China accounts for about 80% amount of the world’s supply of rare earth metals. In May 2019, the country announced production cuts that are expected to substantially increase prices for some minerals through the remainder of the year. Mounting trade tensions with the US are unlikely to improve matters; the Pentagon described China’s degree of control over the rare earths market as a national security risk in a recent report.

Whether relationships between China and the markets it supplies improves or deteriorates, the economics of rare earth metals is fragile. And like any scarce resource, as easy to access deposits are depleted, less accessible deposits become the next option, driving up financial and environmental costs. Is there another option?

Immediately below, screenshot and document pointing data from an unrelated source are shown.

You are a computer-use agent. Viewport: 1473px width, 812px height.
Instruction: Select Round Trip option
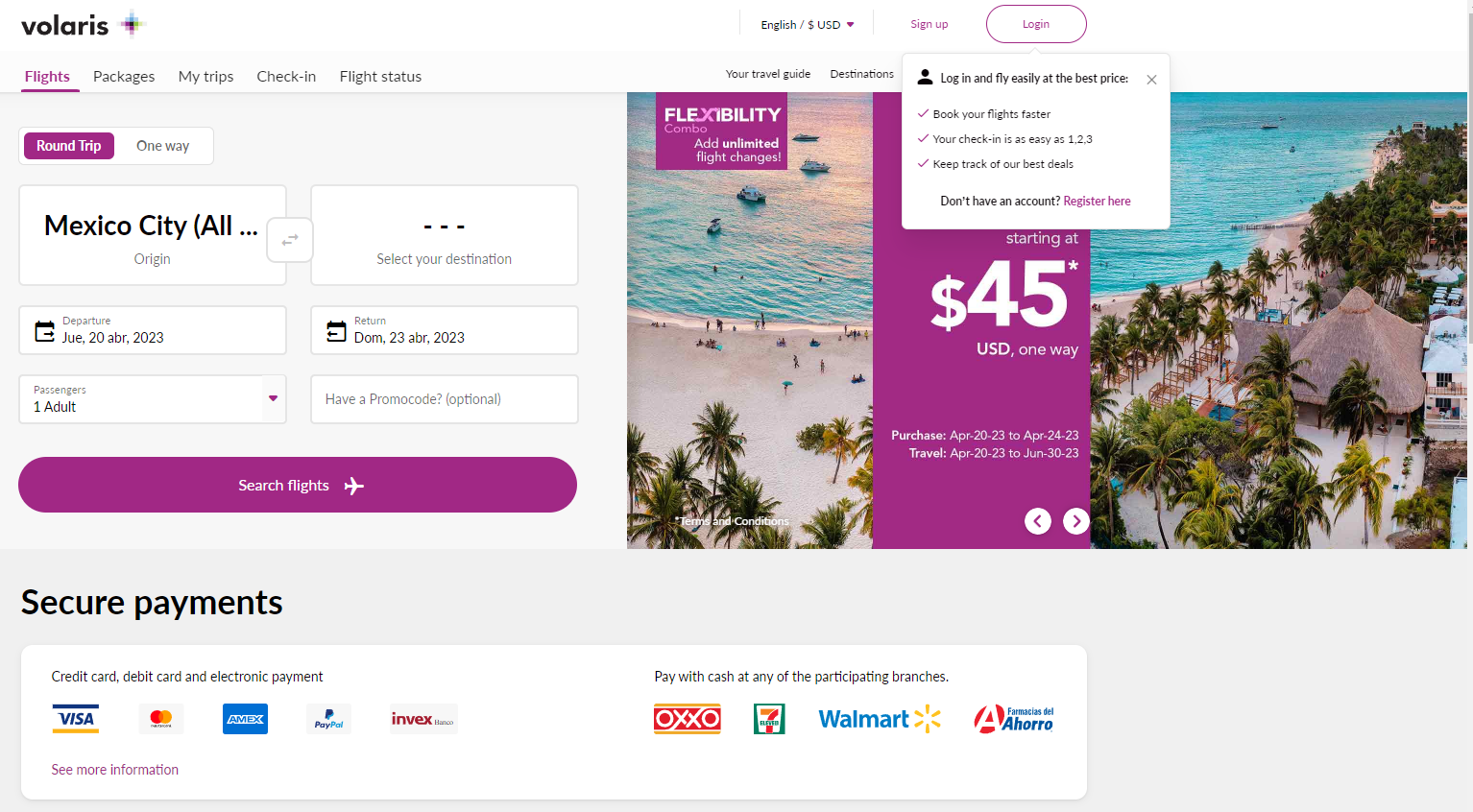click(x=69, y=146)
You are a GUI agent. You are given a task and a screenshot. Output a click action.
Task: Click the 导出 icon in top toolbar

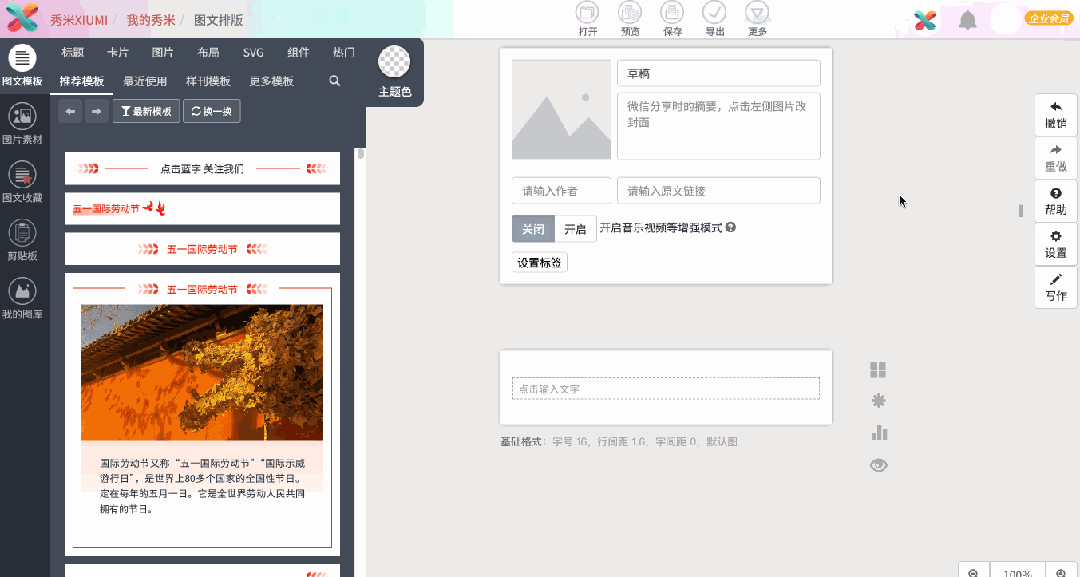714,18
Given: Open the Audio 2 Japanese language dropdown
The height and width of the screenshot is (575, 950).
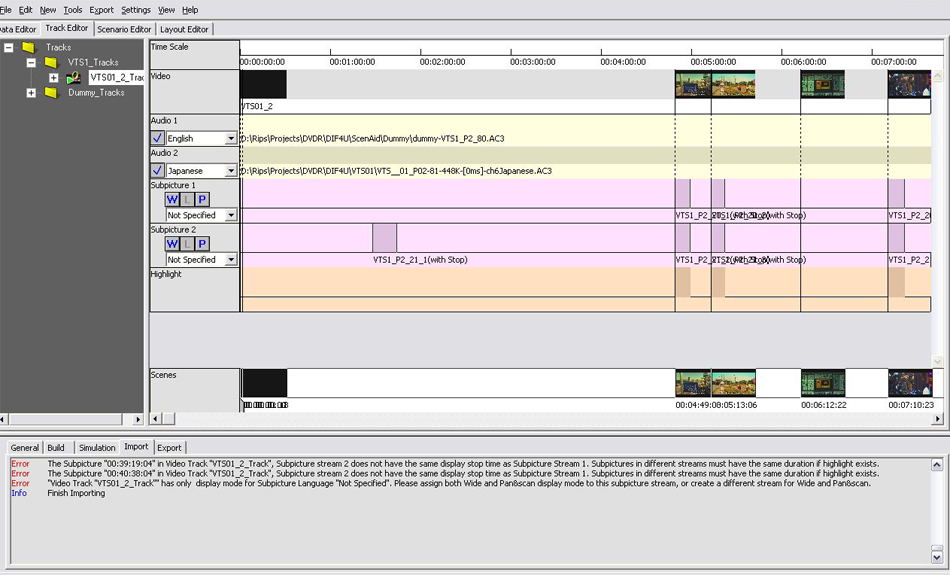Looking at the screenshot, I should (231, 171).
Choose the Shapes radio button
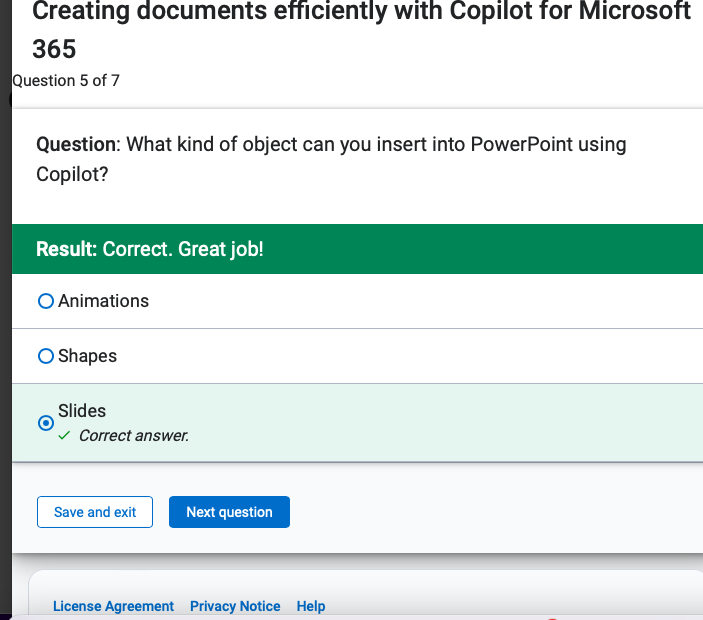 pyautogui.click(x=46, y=356)
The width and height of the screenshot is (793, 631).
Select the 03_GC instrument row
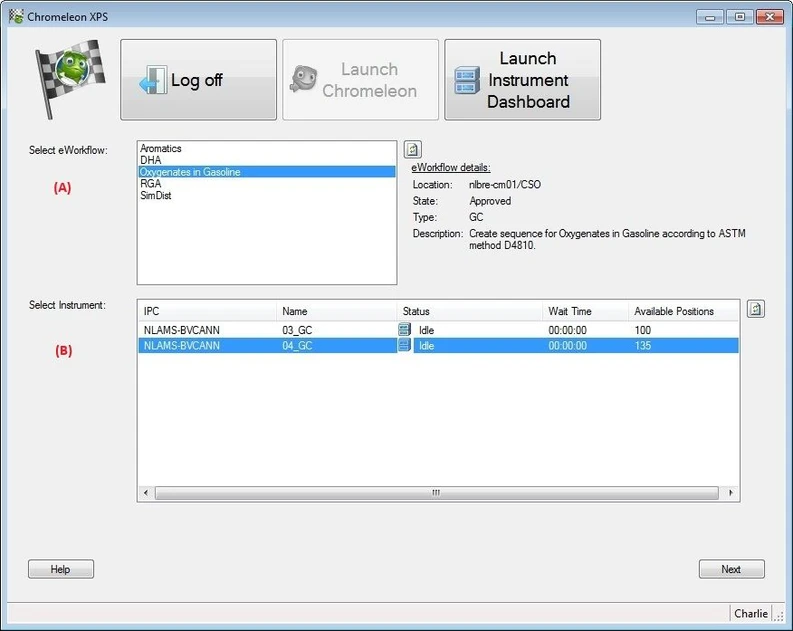pyautogui.click(x=298, y=329)
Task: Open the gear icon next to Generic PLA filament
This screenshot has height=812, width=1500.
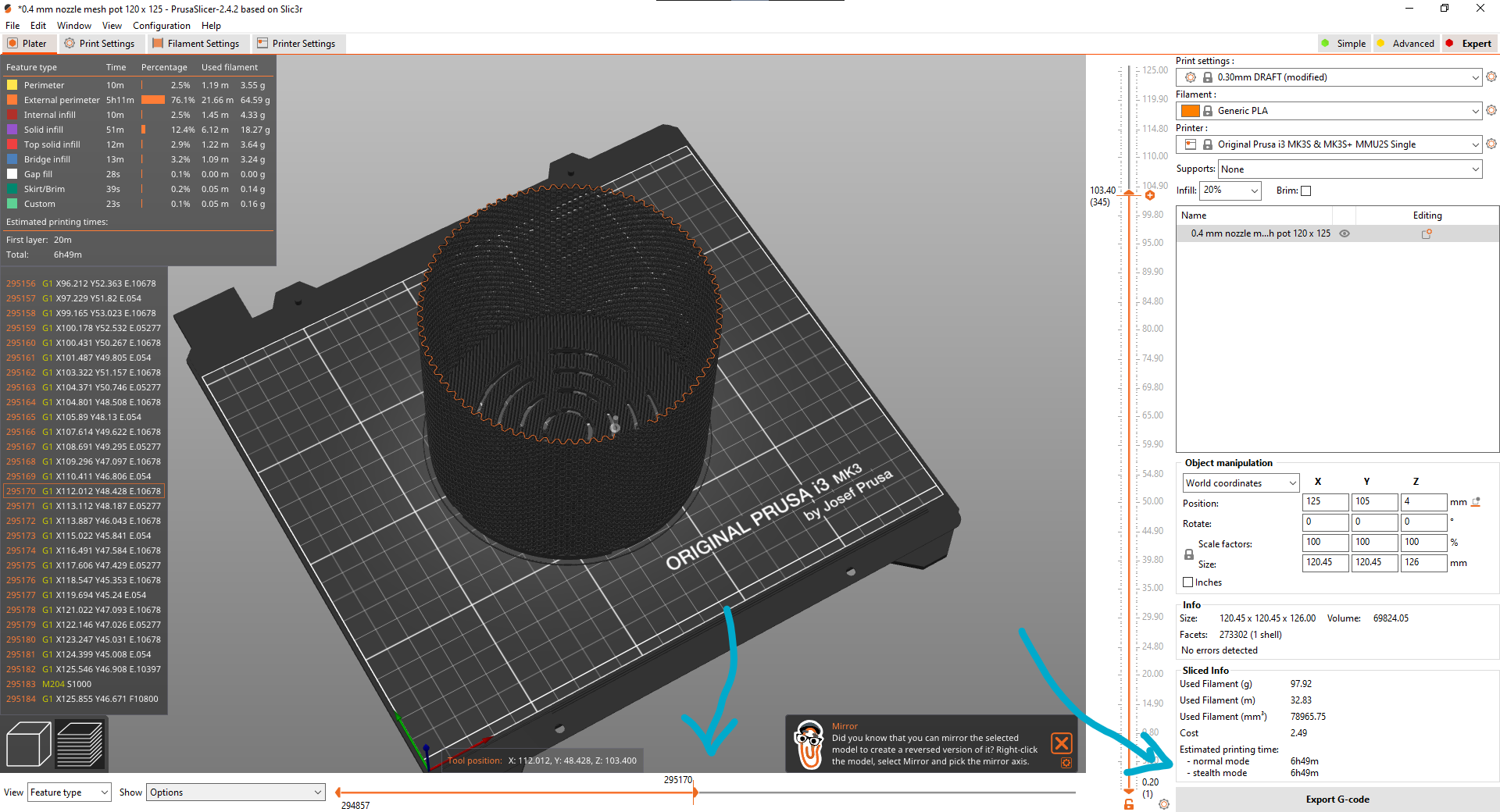Action: pyautogui.click(x=1491, y=110)
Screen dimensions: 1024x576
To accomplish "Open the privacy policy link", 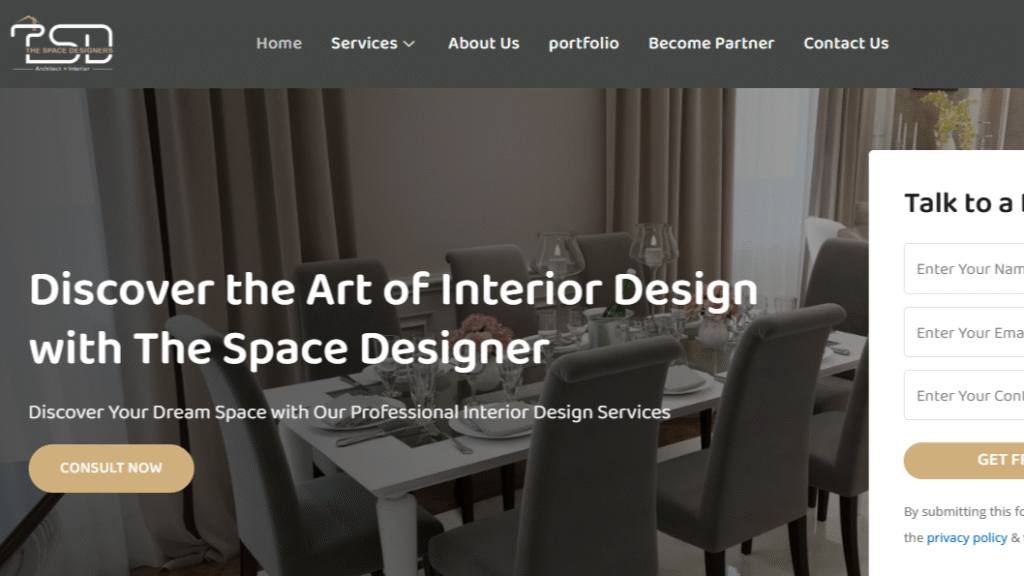I will click(967, 537).
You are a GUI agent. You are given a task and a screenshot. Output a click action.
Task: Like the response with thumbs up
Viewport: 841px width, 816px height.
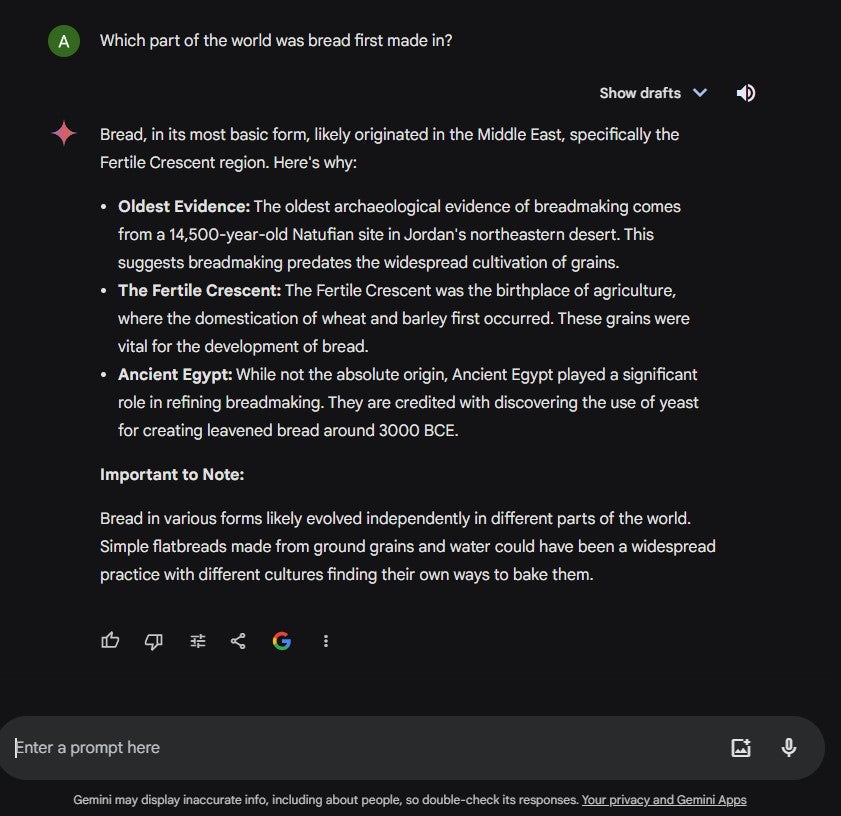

Coal Waste Is an Untapped Resource—For Now

Waste management is not a common topic in discussions about the energy transformation. Even in a future where power systems are completely renewable, legacies of fossil fuel extraction are expected to exist for generations to come. Among these legacies are the various forms of toxic coal waste typically stored in settling ponds or lined pits. The US Environmental Protection Agency (EPA) reported that power plants generated more than 110 million tons of coal ash in 2012.

The toxins in coal ash include scandium, neodymium, cobalt, and other rare earth elements. Researchers report that extracting these metals can yield $99 to $534 per ton of ash—unfortunately, the extraction costs for their methodology were significantly higher, between $380 and $1,200.

For now, recovery is not economical, though a key question remains: what happens to the waste products from the recovery process? If volume or toxicity is reduced, then the costs of safely storing any remaining waste might help tip the economic scales. The methodology in the EPA report uses supercritical CO2 to extract the metals, which, if perfected, could eventually become a use for CO2 captured from other projects.

Laboratories around the world are looking for new and improved ways to extract rare earth metals from waste, supported by the US Department of Energy and other parties. Governments and industry must continue to support innovative research that has the potential to drive down the cost of making use of the waste products—because humans are going to have to live with it one way or another.